Which is why she was so surprised at her emotional reaction when she learned that U.S. commandos on the night of May 1 had shot and killed Osama bin Laden.
Her response wasn't elation or relief; it was fury. In an instant, all the old rage over Michael's loss and her abandonment flared again.
"I am so tired of being angry," she said. "I don't want to be angry anymore."
Of the 2,973 people killed in the attacks on Sept. 11, 2001, 18 were from Bucks County, including seven from Tara's community of Lower Makefield, near Yardley. Many took the same train from Trenton and knew one another by sight if not by name.
Tara was young and resilient, just 29 on 9/11. As the 10th anniversary approaches, she knows that in many ways she has done quite well since: She has fallen in love again, she has remarried, and she has a beautiful boy who just turned 2. She lives in an affluent suburb and does counseling as an art therapist.
But Michael remains something of a ghost in her family's life. She kept her former married name, Bane, until her son, Cole, was born in 2009. Her new house isn't far from her old one, and a closet still holds Michael's things.
"My husband was, like, 'So Michael's going to get a room in this house, too?' "
She laughed at the recollection. But the answer was yes. Remembering Michael may still bring her pain. But forgetting him would mean erasing his very existence.
And that she won't do, not 10 years later, not ever.
Last kiss goodbye
On 9/11, Tara and Michael Bane had been married for four years. Both were from the New York City area and had met at the State University of New York at Stony Brook.
Michael worked at Marsh & McLennan, an insurance brokerage that occupied eight floors in the North Tower. He was 33, a claims-processing executive.
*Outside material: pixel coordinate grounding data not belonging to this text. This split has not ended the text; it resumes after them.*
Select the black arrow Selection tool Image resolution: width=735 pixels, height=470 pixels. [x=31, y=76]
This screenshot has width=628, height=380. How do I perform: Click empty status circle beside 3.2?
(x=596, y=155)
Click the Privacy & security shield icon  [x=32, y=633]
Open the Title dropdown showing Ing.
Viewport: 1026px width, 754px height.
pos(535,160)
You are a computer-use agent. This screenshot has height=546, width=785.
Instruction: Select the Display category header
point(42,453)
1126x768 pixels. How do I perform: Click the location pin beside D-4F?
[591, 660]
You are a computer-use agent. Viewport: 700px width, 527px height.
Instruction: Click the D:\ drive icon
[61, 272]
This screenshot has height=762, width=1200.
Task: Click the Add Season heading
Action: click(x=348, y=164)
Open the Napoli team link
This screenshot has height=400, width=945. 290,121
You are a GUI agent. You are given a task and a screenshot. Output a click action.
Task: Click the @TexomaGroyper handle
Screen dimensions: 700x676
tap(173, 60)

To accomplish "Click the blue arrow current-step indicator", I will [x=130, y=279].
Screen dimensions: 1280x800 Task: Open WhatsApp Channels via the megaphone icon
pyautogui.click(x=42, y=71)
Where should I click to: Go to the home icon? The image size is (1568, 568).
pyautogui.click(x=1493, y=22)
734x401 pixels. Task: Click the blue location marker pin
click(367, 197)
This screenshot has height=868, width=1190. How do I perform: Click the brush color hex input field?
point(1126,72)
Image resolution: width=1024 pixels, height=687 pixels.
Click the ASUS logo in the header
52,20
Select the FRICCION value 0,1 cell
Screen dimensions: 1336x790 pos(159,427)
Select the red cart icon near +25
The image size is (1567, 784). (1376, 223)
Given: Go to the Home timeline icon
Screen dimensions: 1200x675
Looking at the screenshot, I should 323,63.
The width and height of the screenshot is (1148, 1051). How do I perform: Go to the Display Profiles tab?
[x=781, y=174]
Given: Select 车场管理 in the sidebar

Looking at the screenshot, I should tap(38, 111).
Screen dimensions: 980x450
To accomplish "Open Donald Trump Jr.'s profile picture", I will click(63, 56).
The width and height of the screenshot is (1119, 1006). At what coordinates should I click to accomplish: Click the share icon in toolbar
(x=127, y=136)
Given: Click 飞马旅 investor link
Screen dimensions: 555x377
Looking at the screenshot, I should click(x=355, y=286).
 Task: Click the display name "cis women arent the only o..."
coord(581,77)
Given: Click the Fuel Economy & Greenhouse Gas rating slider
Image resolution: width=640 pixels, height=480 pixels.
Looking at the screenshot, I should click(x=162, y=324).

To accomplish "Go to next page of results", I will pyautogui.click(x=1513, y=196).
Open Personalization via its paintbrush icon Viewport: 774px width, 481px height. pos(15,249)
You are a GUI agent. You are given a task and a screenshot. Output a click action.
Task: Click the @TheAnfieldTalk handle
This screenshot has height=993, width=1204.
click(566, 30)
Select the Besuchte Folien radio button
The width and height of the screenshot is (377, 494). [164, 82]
As Tara describes him, he was the sort of ambitious, street-savvy young man often found in Lower Manhattan's concrete canyons. He was smart, but had dropped out of high school. He had to get a GED and attend community college before he could enroll at Stony Brook.
The Banes shared a certain fatalism. His mother had died giving birth to him. Tara's mother had died, unexpectedly, when Tara was 18.
The couple at first lived across the Hudson River in Jersey City. But the spring azaleas and 1920s housing along the Delaware drew them to Pennsylvania, and in 1999 they moved to the Yardley area.
Tara, a psychology major, worked at a family-services center near the Oxford Valley Mall. She could sleep later than Michael, who had to catch the NJ Transit train at 7:04.
He woke her on their last morning together because he couldn't find his laptop bag.
"I said, 'Oh, it's over here,' and he kissed me goodbye. I can still see him walking out of the room. And I said, 'Be careful,' as I always did."
Tara had a client at 9. She was making a quick bank stop on the way when "I heard - I guess it was on NPR - 'A small plane has hit the World Trade Center.' That's what they said at first, a small plane. I thought, 'Oh, wow, I've got to call Michael.'
"I called his office, and it rang, but then it went to nothing right away. I called his cell, and I think it went right to voice mail."
She realized later that Michael may already have been dead. The Marsh & McLennan offices were right in the path of American Airlines Flight 11, hijacked en route from Boston to Los Angeles, as it nose-dived into the North Tower at 8:46 a.m.
By the time she got to the parking lot at work, the radio news had grown much worse. A second plane had hit the South Tower; there was talk of a terrorist attack.
"I panicked. I drove around that parking lot like a lunatic. I'm so lucky I didn't hit anyone. I ran into the building. I got on the elevator. I just kept pressing the button and crying."
She tried again to call, but couldn't get through to Michael or her family - or to anyone in New York. She went home and watched on TV as the rest of the day played out: the towers collapsing, the attack on the Pentagon, a plane crash in Western Pennsylvania. America, suddenly at war.